** Data listing follows **

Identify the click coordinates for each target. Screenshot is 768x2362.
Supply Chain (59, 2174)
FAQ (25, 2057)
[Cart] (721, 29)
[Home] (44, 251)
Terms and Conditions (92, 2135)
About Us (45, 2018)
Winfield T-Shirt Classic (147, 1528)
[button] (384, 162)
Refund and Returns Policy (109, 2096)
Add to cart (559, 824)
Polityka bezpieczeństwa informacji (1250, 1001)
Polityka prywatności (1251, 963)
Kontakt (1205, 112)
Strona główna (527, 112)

** End of Data listing **

#### [Assignment]
From the first line to the last, reproduce the data exactly.

#### [Written response]
Identify the click coordinates for each target. Screenshot is 768x2362.
Supply Chain (59, 2174)
FAQ (25, 2057)
[Cart] (721, 29)
[Home] (44, 251)
Terms and Conditions (92, 2135)
About Us (45, 2018)
Winfield T-Shirt Classic (147, 1528)
[button] (384, 162)
Refund and Returns Policy (109, 2096)
Add to cart (559, 824)
Polityka bezpieczeństwa informacji (1250, 1001)
Polityka prywatności (1251, 963)
Kontakt (1205, 112)
Strona główna (527, 112)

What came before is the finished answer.